To a degree, the authors of The Impasse of the Latin
American Left, Franck Gaudichaud, Massimo Modonesi, and Jeffery R. Webber, can
be located in the opposite camp from that of Castañeda. The authors view the
radical 21st-century Latin American governments more favorably than those of
the moderate left. They credit Chávez for being largely alone in achieving certain
structural economic changes through expropriations. In contrast, Brazil,
according to the authors, became a “sub-imperial” power with 80 percent of its
exports going elsewhere in the region in the form of “industrialized products
of high or (mostly) medium grade technology,” largely in return for natural
resources and other primary products from its neighbors.
In spite of the obvious differences between the radicals and
the moderates, many authors place both groups of governments in the same
category and view them as part of the same phenomenon, referred to as the Pink
Tide. After all, Pink Tide leaders all followed a fairly nationalistic foreign
policy and privileged social programs targeting the non-incorporated sectors of
the population. Another common denominator is that, in the words of the
authors, Pink Tide governments “represent a significant break with
neoliberalism.”
Finally, Pink Tide governments, both those committed to
socialism and those which weren’t, were subject to considerable hostility and
threats from Washington and its allies. Brazil, one of the “moderates,” is an
example. The hearty reception received in the U.S. capital by former
federal judge Sergio
Moro, whose “clandestine collaboration with state prosecutors” led to
Lula’s jailing, is just one manifestation of Washington’s preferences.

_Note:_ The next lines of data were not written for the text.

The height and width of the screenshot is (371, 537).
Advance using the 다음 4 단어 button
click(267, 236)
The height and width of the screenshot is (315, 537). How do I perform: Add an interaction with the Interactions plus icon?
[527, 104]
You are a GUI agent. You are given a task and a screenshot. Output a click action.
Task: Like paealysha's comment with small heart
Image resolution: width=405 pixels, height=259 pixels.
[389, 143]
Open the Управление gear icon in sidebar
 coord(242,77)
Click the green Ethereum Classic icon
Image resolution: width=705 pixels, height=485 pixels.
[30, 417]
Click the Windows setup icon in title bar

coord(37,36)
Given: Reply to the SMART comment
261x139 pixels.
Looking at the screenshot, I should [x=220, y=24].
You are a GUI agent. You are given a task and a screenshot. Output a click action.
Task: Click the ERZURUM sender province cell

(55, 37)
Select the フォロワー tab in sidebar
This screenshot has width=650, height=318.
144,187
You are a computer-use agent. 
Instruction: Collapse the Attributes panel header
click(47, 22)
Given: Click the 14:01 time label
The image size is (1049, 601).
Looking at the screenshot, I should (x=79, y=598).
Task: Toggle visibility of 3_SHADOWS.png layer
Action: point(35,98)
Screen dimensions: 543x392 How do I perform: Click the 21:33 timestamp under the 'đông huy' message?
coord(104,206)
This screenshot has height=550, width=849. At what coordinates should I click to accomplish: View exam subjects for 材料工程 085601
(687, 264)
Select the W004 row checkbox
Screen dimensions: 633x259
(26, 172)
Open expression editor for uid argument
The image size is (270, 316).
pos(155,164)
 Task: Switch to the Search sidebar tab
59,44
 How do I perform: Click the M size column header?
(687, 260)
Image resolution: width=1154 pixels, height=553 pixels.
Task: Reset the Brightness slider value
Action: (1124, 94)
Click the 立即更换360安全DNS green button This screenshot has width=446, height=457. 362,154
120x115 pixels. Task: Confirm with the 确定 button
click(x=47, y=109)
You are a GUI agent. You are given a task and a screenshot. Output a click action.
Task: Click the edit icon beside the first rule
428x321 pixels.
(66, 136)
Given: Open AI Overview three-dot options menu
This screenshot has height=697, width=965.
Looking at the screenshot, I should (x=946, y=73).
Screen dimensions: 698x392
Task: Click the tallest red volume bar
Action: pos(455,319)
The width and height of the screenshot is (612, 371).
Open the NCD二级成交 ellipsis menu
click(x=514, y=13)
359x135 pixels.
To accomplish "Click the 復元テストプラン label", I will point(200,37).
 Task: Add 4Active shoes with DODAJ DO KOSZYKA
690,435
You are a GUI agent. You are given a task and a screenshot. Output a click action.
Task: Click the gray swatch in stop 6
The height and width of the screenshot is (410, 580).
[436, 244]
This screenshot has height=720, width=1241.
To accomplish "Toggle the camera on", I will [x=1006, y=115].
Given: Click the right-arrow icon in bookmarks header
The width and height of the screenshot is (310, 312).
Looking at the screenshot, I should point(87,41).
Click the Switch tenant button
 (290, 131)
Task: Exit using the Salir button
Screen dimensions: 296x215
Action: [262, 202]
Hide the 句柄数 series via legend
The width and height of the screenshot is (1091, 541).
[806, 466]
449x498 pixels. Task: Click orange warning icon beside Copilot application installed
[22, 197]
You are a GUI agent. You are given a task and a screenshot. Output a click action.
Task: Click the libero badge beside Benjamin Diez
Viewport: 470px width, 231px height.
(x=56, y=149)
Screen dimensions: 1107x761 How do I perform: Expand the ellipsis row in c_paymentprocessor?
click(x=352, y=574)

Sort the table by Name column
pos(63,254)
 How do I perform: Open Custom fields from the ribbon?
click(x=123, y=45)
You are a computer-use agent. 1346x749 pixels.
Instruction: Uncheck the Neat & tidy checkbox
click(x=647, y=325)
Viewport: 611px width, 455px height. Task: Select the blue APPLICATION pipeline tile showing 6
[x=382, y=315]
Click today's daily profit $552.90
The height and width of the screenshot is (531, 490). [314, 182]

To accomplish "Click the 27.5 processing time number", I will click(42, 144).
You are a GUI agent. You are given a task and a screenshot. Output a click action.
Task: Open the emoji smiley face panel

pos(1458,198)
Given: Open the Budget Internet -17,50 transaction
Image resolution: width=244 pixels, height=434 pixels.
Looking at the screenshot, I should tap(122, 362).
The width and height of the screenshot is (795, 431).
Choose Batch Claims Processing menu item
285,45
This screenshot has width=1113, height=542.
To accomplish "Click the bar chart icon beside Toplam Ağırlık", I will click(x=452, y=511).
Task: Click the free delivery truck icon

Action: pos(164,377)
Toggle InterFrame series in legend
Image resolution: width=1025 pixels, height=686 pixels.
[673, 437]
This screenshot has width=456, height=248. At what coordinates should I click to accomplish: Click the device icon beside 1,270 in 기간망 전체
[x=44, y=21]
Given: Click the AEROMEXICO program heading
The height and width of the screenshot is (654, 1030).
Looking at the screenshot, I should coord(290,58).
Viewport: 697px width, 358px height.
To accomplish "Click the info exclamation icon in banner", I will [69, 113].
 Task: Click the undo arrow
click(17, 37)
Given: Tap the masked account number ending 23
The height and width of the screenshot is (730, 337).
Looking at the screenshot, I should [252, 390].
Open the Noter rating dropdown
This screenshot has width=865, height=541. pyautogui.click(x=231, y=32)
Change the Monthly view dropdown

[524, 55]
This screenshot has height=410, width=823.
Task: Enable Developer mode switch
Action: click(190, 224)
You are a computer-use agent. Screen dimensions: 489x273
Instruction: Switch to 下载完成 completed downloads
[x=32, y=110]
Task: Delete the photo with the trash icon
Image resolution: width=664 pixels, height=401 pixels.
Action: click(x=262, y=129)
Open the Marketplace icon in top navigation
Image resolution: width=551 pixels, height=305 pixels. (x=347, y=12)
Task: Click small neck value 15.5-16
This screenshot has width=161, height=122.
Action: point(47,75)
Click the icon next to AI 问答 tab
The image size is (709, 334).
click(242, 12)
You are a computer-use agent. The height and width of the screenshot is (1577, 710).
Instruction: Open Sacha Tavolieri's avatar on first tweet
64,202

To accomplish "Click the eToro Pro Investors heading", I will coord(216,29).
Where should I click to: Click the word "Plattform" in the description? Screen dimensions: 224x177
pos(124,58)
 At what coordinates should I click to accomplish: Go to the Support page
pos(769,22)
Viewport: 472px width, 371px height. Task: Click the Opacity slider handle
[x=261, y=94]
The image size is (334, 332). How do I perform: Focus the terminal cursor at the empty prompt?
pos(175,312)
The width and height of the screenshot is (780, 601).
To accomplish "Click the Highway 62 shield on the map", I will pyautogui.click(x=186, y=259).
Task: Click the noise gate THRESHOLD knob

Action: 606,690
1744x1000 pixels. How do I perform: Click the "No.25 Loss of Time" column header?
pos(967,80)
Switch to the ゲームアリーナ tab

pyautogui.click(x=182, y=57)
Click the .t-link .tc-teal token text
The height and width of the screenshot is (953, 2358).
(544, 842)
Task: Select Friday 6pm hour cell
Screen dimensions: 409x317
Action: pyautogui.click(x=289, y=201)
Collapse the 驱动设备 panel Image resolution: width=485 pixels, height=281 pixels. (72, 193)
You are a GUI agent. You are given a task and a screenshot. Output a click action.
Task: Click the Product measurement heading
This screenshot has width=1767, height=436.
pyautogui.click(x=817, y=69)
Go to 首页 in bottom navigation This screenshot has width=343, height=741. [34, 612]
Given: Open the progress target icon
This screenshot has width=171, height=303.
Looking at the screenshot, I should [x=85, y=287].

Gaudichaud, Modonesi and Webber, while recognizing these key
differences among moderate and more leftist governments, argue that the theory
of “passive revolution” first formulated by Antonio Gramsci is applicable to
the entire Pink Tide phenomenon, even Venezuela. Viewed through this lens, the
Pink Tide governments are not “direct expressions” of either the dominant
classes or the popular sectors and thus enjoy a relative autonomy, but they are
dedicated to achieving a “reformist conservative project.”
In the framework of passive revolution theory, the feature
most emphasized in the book is the Pink Tide’s tight control and demobilization
of social movements. Popular movements were essential elements in the rise to
power of the Pink Tide: in the case of Brazil and Bolivia, Lula and Morales
emerged from them, and in Venezuela, Ecuador, and Argentina, they forced
presidents out of power. The book’s authors allege that Pink Tide governments
and parties ended up taming and disciplining social movements and in other
cases marginalizing them.
The authors point to a
“polarization” among analysts on the left regarding the Pink Tide phenomenon. On
the one hand, a pro group includes “unconditional and uncritical apologists.”
On the other are the critics. The latter camp, what the authors call “a rainbow
of critics from the left,” consists of the defenders of different isms,
including anti-capitalism, libertarian autonomism, environmentalism, and
postcolonialism (emphasizing Indigenous rights and communities). The
anti-capitalist critique, which most resembles the views of the authors, highlights
the Pink Tide’s class alliances with sectors of the bourgeoisie. Along these
lines, the authors point to the alliance between the older landed oligarchies
and agribusiness multinationals, which cemented the “structural continuities”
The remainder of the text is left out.